▶ _TASK DIRECTIONS_: Your answer should be the lines below from the one with "You are a computer-use" to the one with "Given: Click info icon beside 营收", both included, given again exactly and with nothing added.

▶ _SUPPLIED RECORDS_:
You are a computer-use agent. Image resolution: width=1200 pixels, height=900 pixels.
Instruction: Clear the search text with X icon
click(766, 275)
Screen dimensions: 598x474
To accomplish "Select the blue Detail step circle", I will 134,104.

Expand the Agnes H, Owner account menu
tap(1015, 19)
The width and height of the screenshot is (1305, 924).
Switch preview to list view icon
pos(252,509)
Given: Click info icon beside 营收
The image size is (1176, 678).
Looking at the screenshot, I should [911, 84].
* * *
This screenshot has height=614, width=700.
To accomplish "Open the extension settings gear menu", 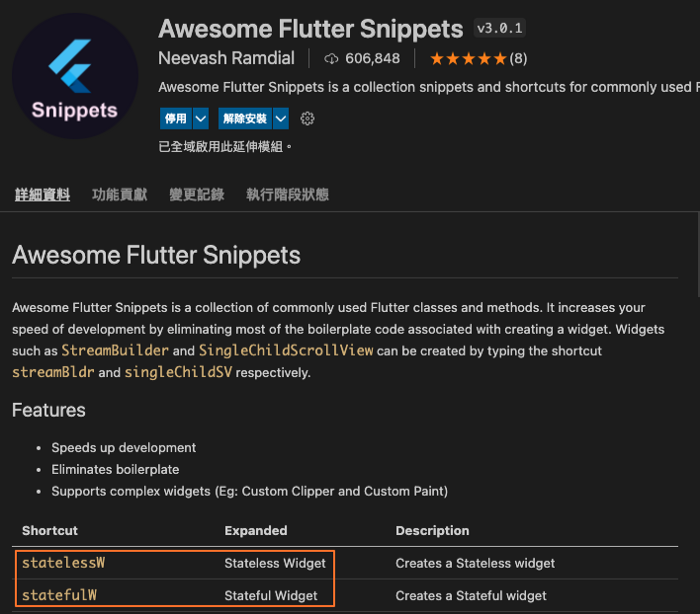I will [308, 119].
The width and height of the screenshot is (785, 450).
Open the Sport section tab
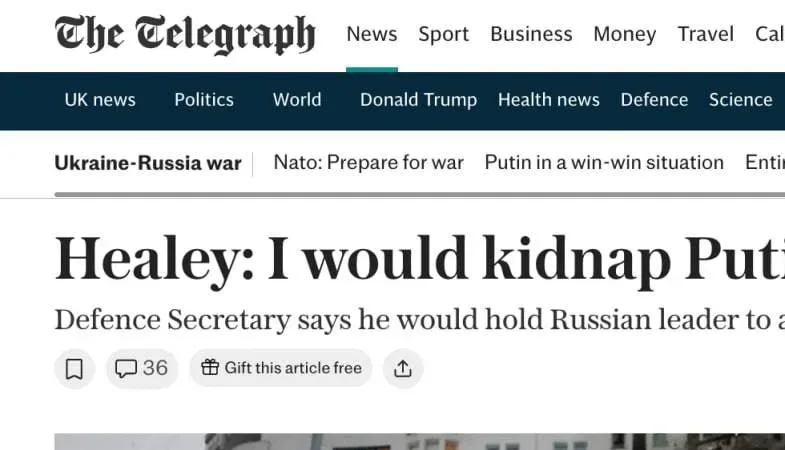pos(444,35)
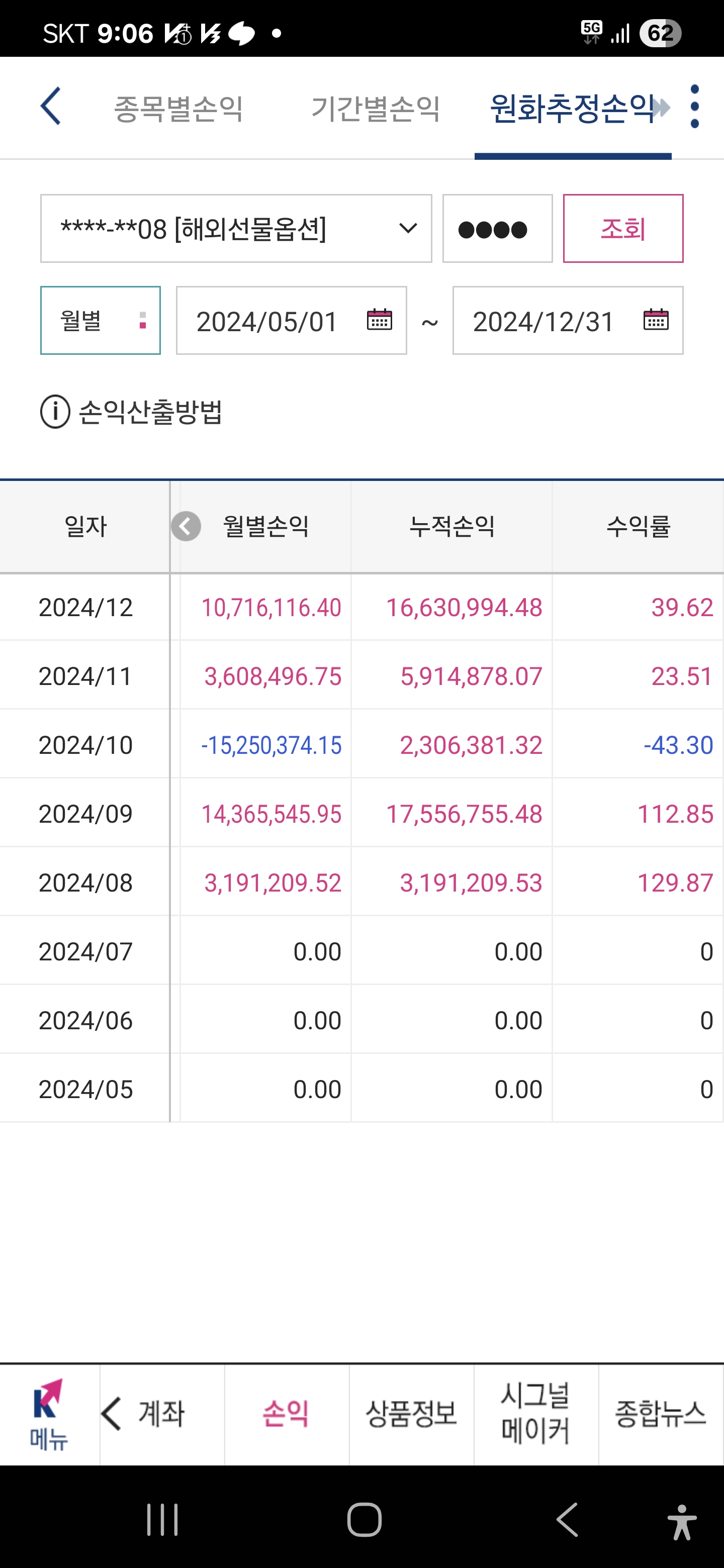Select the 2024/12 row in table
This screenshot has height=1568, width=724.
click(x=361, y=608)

▶ _ANSWER BOX_:
You are a computer-use agent. Image resolution: width=1200 pixels, height=900 pixels.
Instruction: Clear the search text with X icon
click(766, 275)
Screen dimensions: 598x474
To accomplish "Select the blue Detail step circle", I will 134,104.

Expand the Agnes H, Owner account menu
tap(1015, 19)
The width and height of the screenshot is (1305, 924).
Switch preview to list view icon
pos(252,509)
Given: Click info icon beside 营收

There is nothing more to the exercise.